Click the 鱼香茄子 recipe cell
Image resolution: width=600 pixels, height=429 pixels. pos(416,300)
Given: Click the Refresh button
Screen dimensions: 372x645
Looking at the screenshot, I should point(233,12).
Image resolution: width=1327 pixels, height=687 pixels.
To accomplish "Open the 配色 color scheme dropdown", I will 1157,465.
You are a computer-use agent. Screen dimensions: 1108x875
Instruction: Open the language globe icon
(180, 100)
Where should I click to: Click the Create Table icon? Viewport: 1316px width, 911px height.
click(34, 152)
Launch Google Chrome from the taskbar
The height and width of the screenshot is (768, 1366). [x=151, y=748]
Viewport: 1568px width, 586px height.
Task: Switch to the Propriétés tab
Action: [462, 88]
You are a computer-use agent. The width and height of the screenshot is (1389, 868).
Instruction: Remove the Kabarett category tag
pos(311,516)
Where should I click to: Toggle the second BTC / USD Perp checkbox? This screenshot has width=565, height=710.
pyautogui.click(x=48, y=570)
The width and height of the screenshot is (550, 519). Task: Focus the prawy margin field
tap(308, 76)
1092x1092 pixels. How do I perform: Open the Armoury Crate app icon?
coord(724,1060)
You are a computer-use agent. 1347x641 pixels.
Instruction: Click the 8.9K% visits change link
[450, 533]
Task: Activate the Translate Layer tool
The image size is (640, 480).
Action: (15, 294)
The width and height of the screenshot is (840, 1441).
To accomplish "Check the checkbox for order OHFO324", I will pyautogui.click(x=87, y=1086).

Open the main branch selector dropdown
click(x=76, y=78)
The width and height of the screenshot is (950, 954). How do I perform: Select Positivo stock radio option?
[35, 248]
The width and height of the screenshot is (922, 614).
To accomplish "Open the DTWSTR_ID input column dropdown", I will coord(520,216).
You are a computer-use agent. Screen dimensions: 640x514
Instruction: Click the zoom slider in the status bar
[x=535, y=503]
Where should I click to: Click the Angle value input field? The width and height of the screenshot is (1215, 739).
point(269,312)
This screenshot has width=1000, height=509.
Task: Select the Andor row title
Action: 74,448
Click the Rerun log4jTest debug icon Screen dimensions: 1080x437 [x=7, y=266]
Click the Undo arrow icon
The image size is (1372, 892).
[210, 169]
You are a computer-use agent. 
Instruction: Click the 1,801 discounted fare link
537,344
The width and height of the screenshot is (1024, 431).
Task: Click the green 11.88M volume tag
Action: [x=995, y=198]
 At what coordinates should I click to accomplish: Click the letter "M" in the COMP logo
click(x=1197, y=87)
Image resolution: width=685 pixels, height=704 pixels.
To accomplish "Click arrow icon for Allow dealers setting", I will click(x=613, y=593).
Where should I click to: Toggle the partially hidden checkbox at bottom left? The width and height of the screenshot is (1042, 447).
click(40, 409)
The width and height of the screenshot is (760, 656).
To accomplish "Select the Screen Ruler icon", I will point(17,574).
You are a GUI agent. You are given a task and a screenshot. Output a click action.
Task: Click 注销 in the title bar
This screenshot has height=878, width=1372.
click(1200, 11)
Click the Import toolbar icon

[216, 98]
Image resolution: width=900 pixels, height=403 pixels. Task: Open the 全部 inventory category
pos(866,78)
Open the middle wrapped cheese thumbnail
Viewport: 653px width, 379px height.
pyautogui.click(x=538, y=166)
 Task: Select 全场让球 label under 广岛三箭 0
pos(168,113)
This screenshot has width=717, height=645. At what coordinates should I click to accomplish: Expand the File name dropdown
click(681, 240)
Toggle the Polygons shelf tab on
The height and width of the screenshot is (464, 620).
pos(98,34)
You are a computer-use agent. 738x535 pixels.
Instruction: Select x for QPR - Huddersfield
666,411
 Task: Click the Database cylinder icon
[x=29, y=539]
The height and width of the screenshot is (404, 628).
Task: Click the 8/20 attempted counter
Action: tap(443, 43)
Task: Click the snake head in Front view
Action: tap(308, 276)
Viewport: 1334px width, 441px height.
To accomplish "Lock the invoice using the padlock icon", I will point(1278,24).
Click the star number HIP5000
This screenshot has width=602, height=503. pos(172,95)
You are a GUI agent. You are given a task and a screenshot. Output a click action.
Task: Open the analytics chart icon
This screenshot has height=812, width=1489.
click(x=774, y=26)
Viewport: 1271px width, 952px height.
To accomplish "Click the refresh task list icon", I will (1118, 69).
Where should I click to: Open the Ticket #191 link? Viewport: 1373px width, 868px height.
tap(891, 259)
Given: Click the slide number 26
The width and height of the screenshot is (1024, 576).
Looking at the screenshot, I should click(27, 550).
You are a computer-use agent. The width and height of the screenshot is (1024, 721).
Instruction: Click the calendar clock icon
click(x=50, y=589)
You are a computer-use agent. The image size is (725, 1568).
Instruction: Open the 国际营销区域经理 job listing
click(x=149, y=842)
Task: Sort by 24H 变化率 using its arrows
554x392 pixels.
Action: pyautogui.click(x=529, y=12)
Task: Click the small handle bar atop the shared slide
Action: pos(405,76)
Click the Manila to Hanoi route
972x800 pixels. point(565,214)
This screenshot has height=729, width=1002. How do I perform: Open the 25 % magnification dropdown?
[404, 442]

### [Exercise prompt]
Copy the rows from the line with "Task: Activate the Translate Layer tool" up to and including the line with "pos(168,113)", keeping every line identical.

### [Written solution]
Task: Activate the Translate Layer tool
The image size is (640, 480).
Action: (15, 294)
The width and height of the screenshot is (840, 1441).
To accomplish "Check the checkbox for order OHFO324", I will pyautogui.click(x=87, y=1086).

Open the main branch selector dropdown
click(x=76, y=78)
The width and height of the screenshot is (950, 954). How do I perform: Select Positivo stock radio option?
[35, 248]
The width and height of the screenshot is (922, 614).
To accomplish "Open the DTWSTR_ID input column dropdown", I will coord(520,216).
You are a computer-use agent. Screen dimensions: 640x514
Instruction: Click the zoom slider in the status bar
[x=535, y=503]
Where should I click to: Click the Angle value input field? The width and height of the screenshot is (1215, 739).
point(269,312)
This screenshot has width=1000, height=509.
Task: Select the Andor row title
Action: 74,448
Click the Rerun log4jTest debug icon Screen dimensions: 1080x437 [x=7, y=266]
Click the Undo arrow icon
The image size is (1372, 892).
[210, 169]
You are a computer-use agent. 
Instruction: Click the 1,801 discounted fare link
537,344
The width and height of the screenshot is (1024, 431).
Task: Click the green 11.88M volume tag
Action: [x=995, y=198]
 At what coordinates should I click to accomplish: Click the letter "M" in the COMP logo
click(x=1197, y=87)
Image resolution: width=685 pixels, height=704 pixels.
To accomplish "Click arrow icon for Allow dealers setting", I will click(x=613, y=593).
Where should I click to: Toggle the partially hidden checkbox at bottom left? The width and height of the screenshot is (1042, 447).
click(40, 409)
The width and height of the screenshot is (760, 656).
To accomplish "Select the Screen Ruler icon", I will point(17,574).
You are a GUI agent. You are given a task and a screenshot. Output a click action.
Task: Click 注销 in the title bar
This screenshot has height=878, width=1372.
click(1200, 11)
Click the Import toolbar icon

[216, 98]
Image resolution: width=900 pixels, height=403 pixels. Task: Open the 全部 inventory category
pos(866,78)
Open the middle wrapped cheese thumbnail
Viewport: 653px width, 379px height.
pyautogui.click(x=538, y=166)
 Task: Select 全场让球 label under 广岛三箭 0
pos(168,113)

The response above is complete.